Federal prosecutors in New Jersey on Tuesday announced the arrest of two self-described hackers who had been accused of stealing email addresses and other personal information from over 100,000 AT&T 3G iPad users in June of last year.
The two, Daniel Spitler of San Francisco, CA and Andrew Auernheimer of Fayettevile, AR, have been charged with fraud and conspiracy to access a computer without authorization, though they believe they did more good than harm by publicizing the weakness in AT&T’s system.
AT&T sent out a letter to their customers, describing the security breach as follows:
“On June 7 we learned that unauthorized computer “hackers” maliciously exploited a function designed to make your iPad log-in process faster by pre-populating an AT&T authentication page with the e-mail address you used to register your iPad for 3G service. The self-described hackers wrote software code to randomly generate numbers that mimicked serial numbers of the AT&T SIM card for iPad – called the integrated circuit card identification (ICC-ID) – and repeatedly queried an AT&T web address. When a number generated by the hackers matched an actual ICC-ID, the authentication page log-in screen was returned to the hackers with the e-mail address associated with the ICC-ID already populated on the log-in screen.”

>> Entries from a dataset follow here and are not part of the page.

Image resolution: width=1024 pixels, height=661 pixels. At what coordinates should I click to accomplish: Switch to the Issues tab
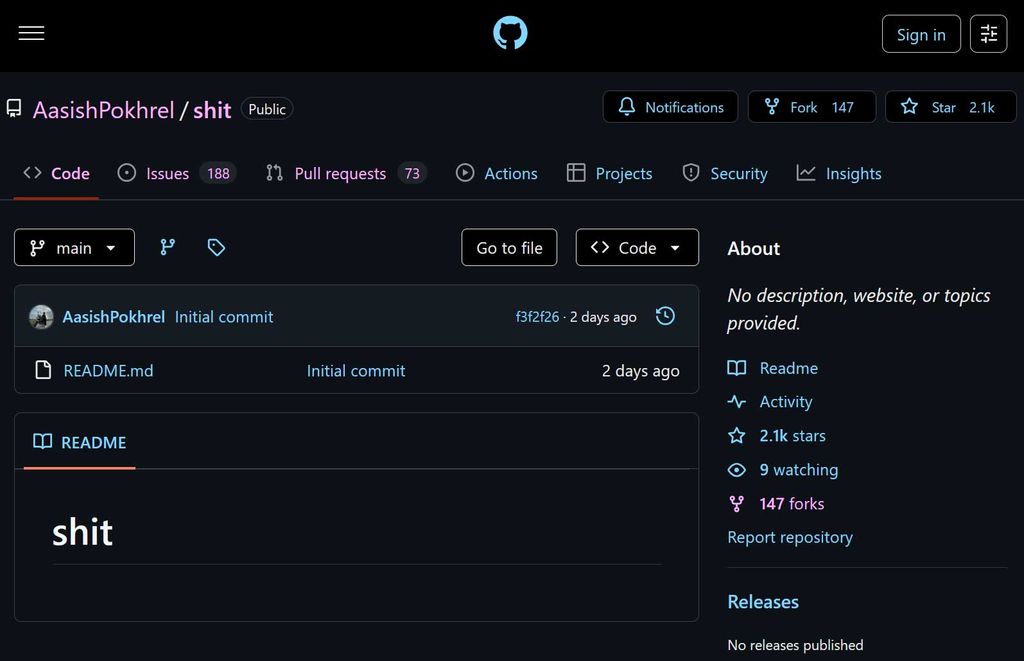[167, 173]
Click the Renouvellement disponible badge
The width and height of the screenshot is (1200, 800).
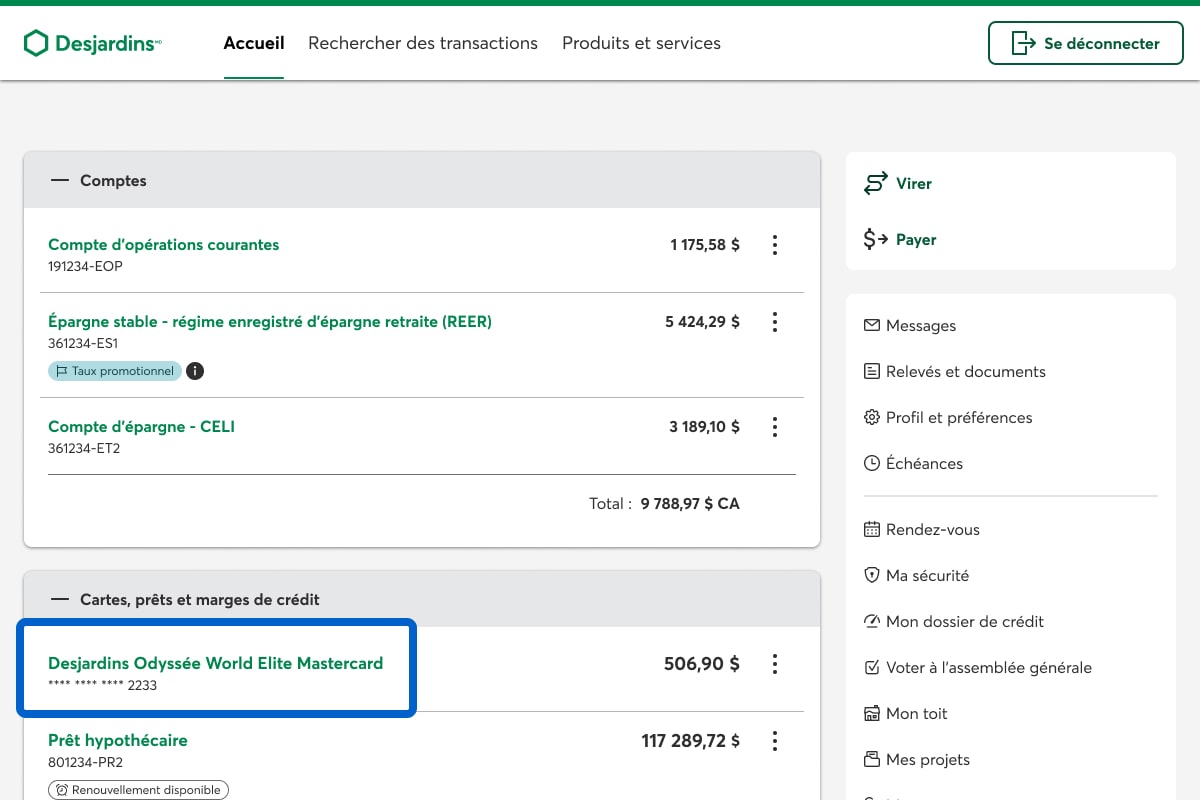click(x=138, y=790)
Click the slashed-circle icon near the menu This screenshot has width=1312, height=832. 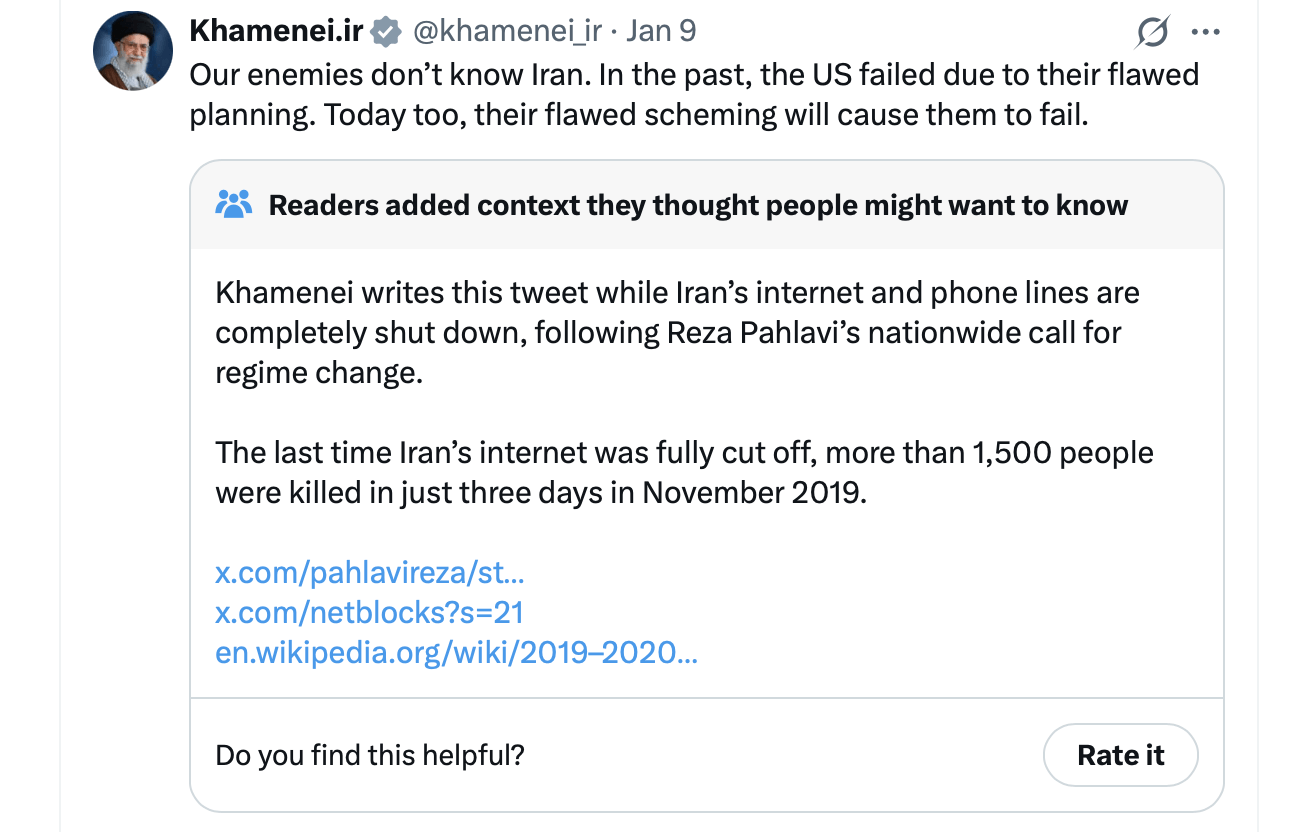coord(1151,32)
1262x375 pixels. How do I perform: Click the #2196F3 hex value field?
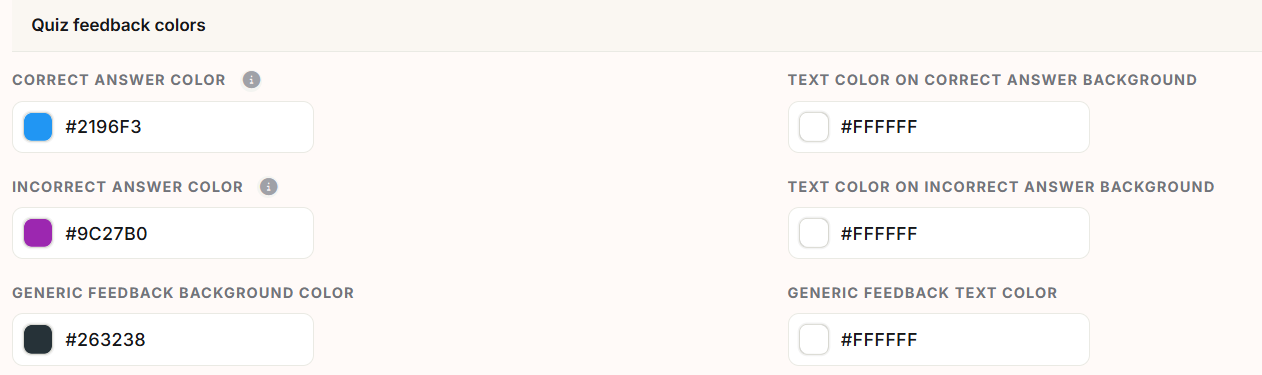[163, 127]
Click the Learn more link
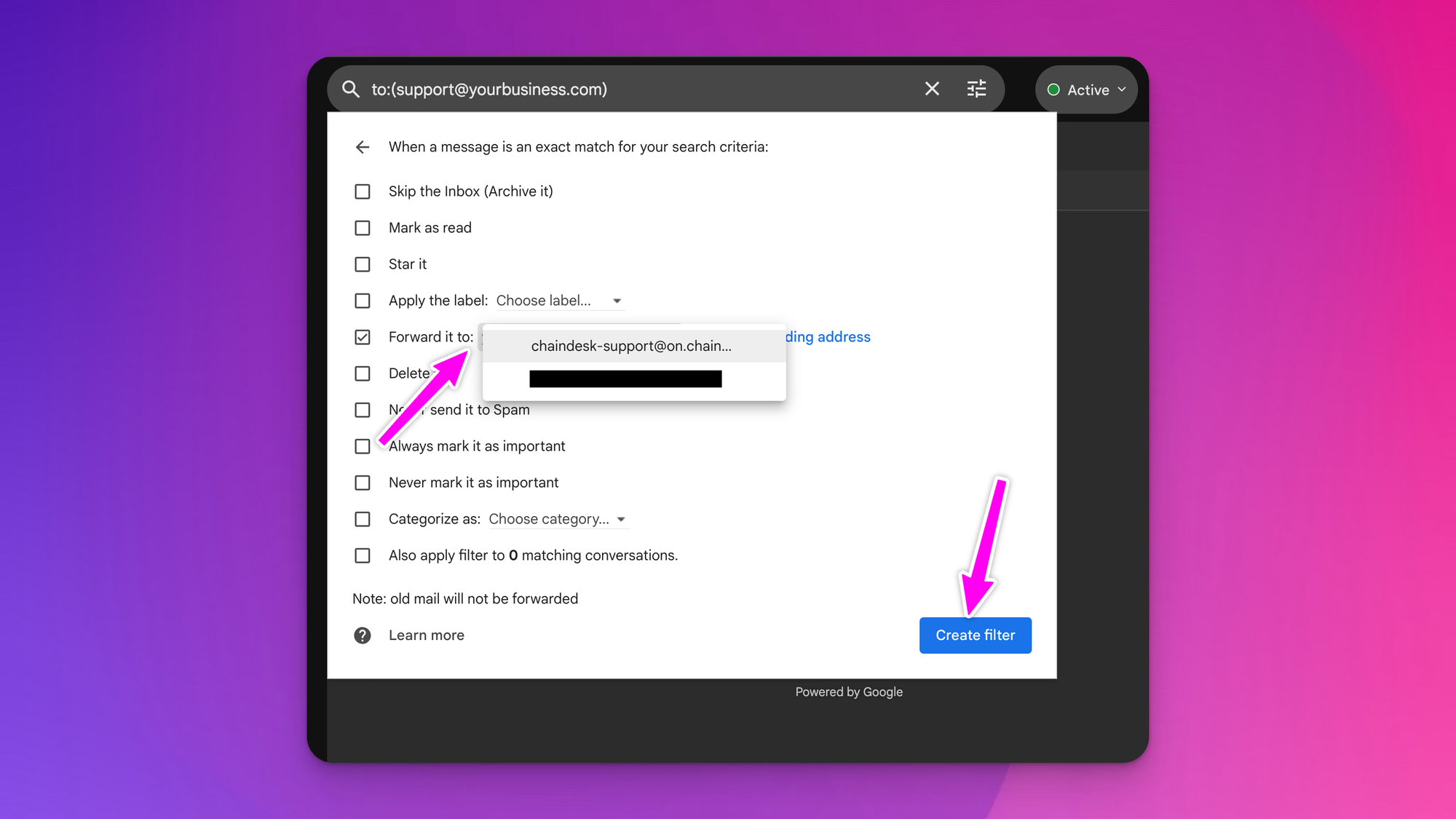Image resolution: width=1456 pixels, height=819 pixels. tap(426, 635)
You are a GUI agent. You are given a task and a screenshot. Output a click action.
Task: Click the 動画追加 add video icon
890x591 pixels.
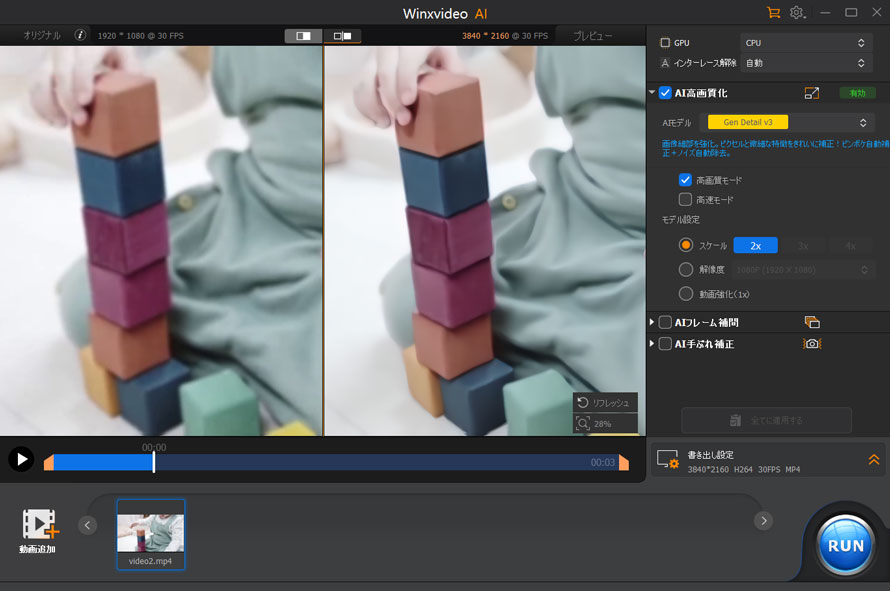tap(39, 524)
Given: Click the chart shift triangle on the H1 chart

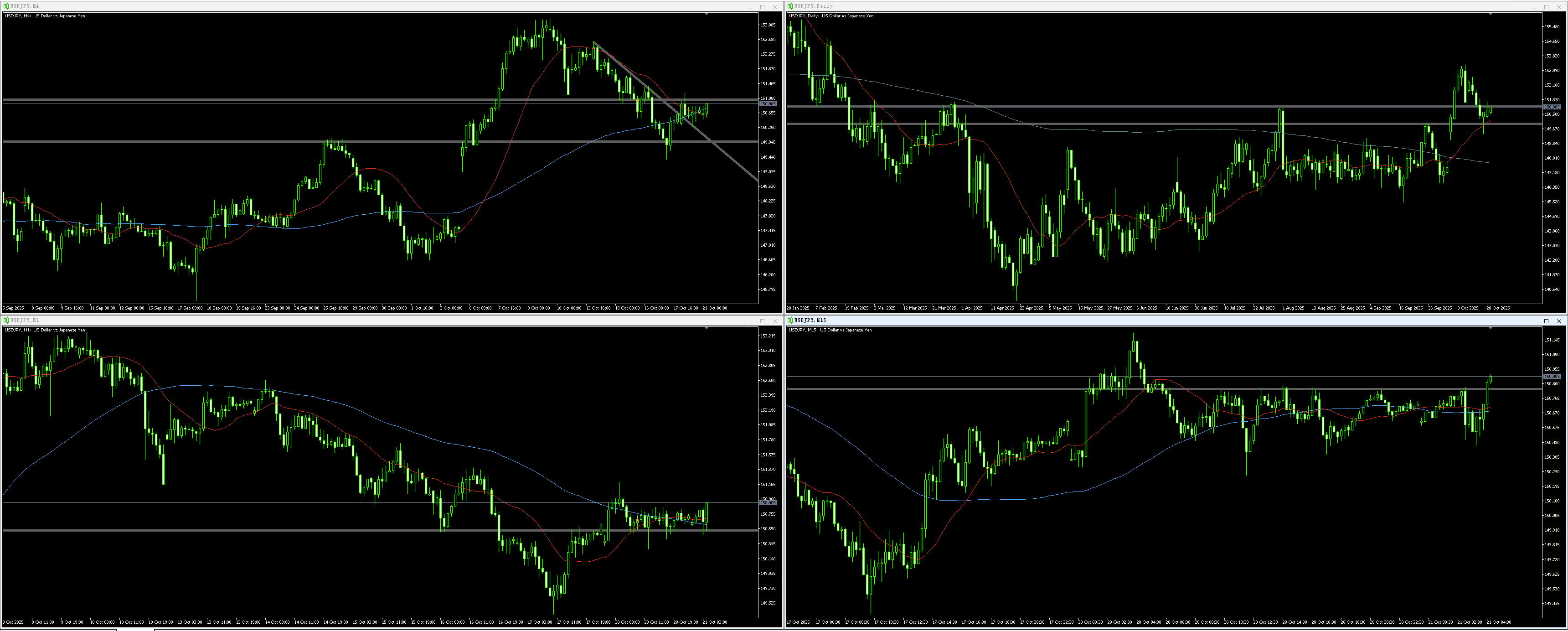Looking at the screenshot, I should 707,328.
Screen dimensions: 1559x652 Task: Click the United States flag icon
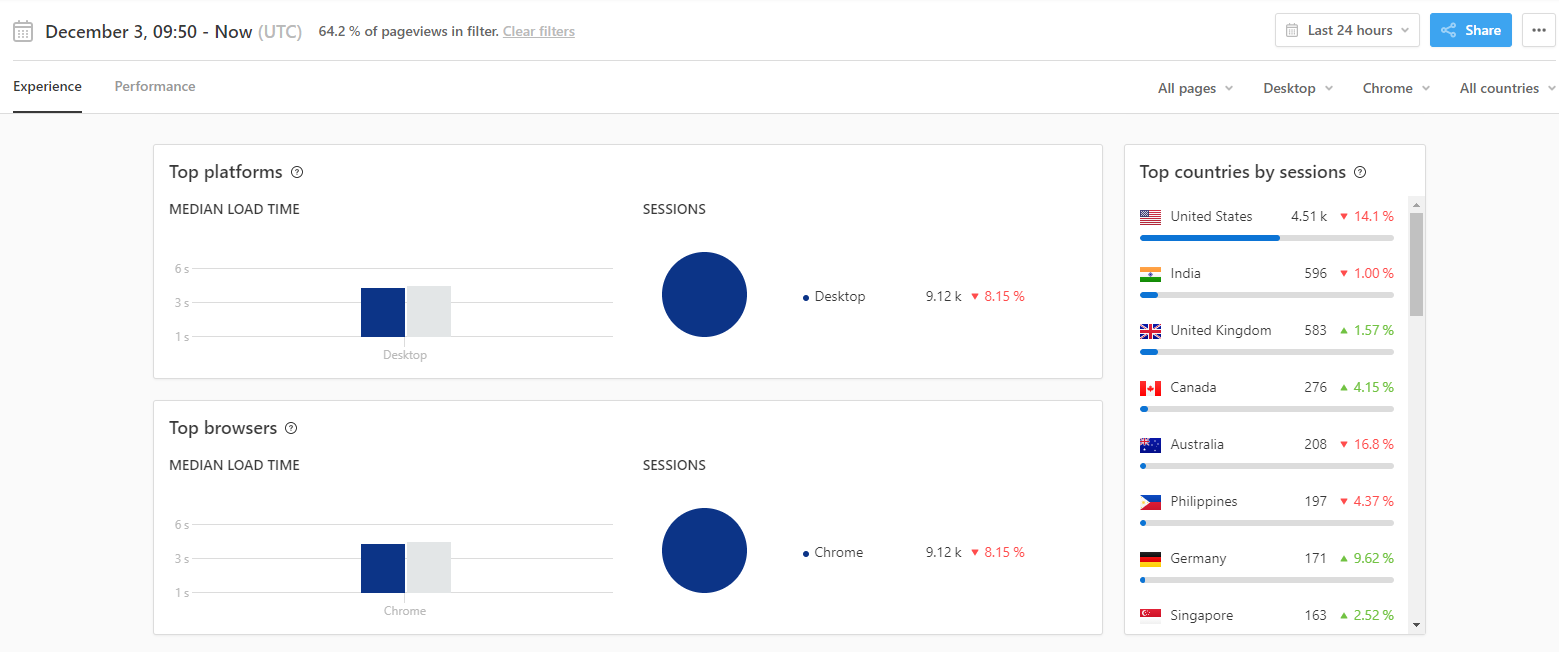pyautogui.click(x=1150, y=217)
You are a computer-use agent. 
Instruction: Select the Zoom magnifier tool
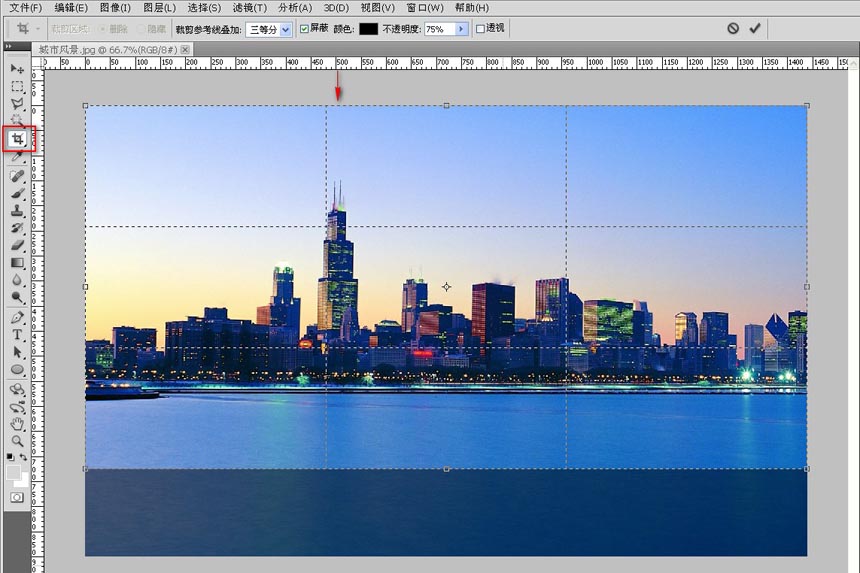click(x=17, y=441)
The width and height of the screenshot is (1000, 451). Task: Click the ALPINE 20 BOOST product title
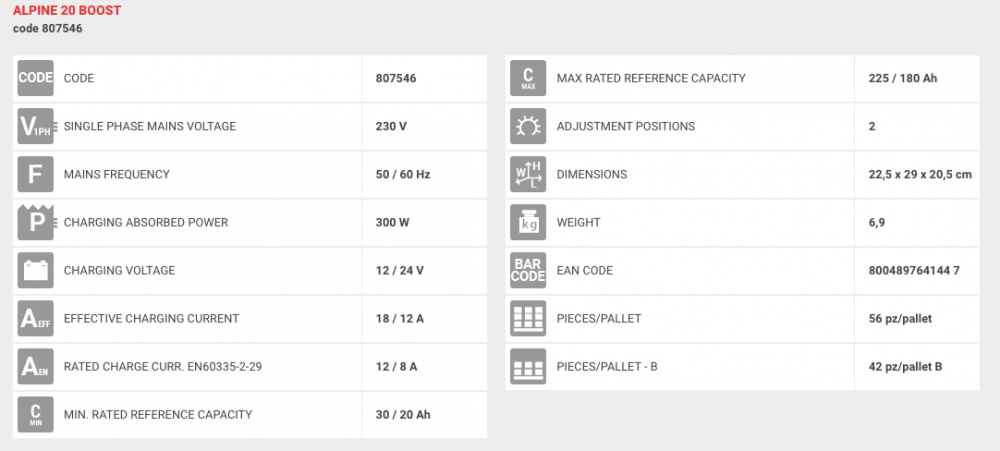[x=67, y=11]
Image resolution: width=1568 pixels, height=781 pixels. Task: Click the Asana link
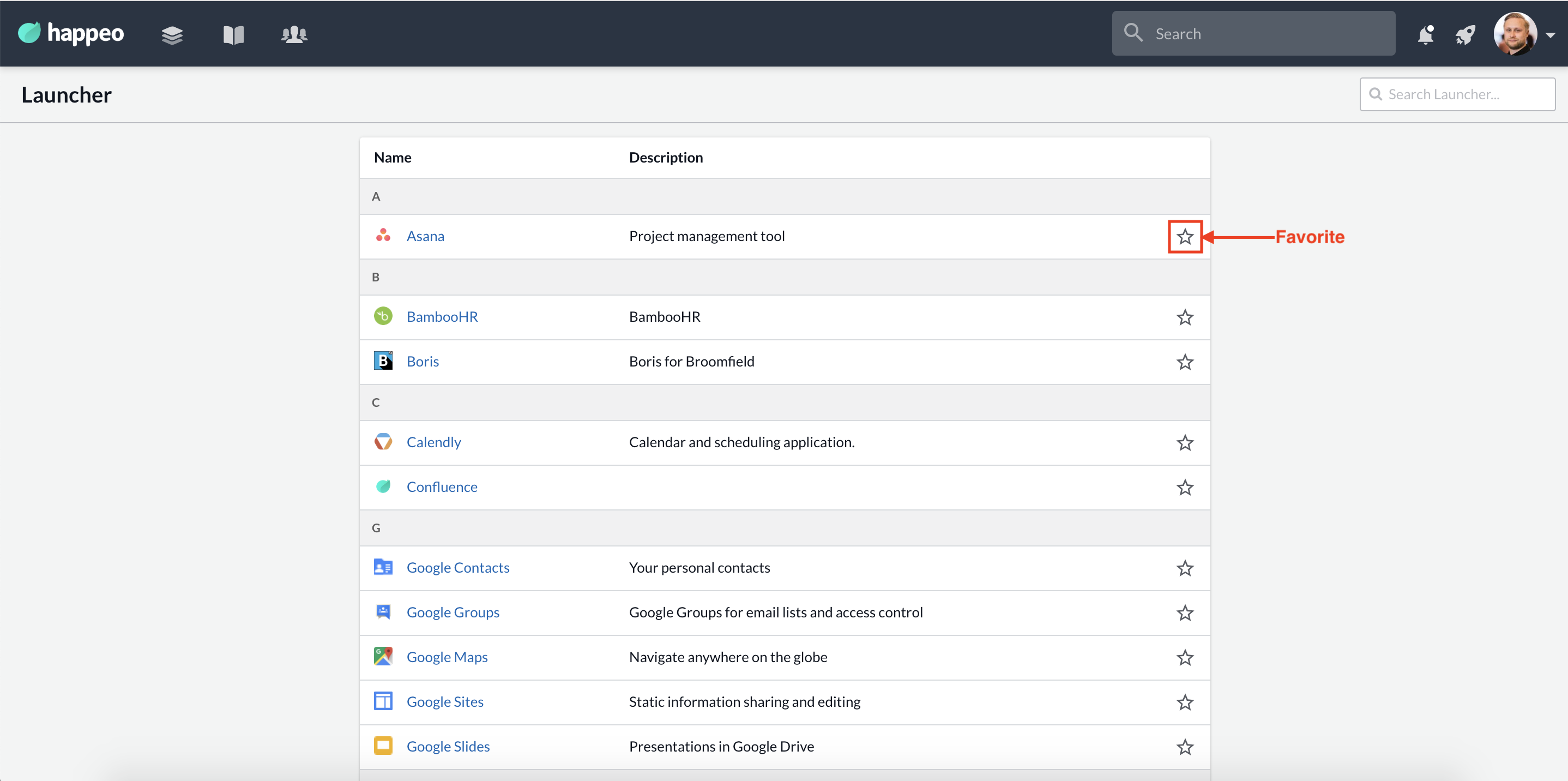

Dorothy Attwood, Senior Vice President and Public Policy and Chief Privacy Officer for AT&T, goes on in the letter to explain that the company took “swift action” against the breach to correct the issue and protect their valued customers’ data.
However, in a blog post on Goatse Security’s Web site, Escher Auernheimer responded to AT&T’s letter and defended his group’s actions.
“When we disclosed this, we did it as a service to our nation. We love America and the idea of the Russians or Chinese being able to subvert American infrastructure is a nightmare,” Auernheimer writes. “We understand that good deeds many times go punished, and AT&T is trying to crucify us over this. The fact remains that there was not a hint of maliciousness in our disclosure. We disclosed only to a single journalist and destroyed the data afterward. We did the right thing, and I will stand by the actions of my team and protect the finder of this bug no matter what the cost.”
Apparently, federal prosecutors haven’t been impressed with the good will of the hackers, and have sided with AT&T and their commitment to prosecute those who pursue unauthorized access of their system, whether it is meant to be helpful or not.
Something tells me that someone at AT&T was upset over being upstaged by a bunch of hackers. Unfortunately, these guys are likely going to face some serious penalties for taking the display of their talents a bit too far.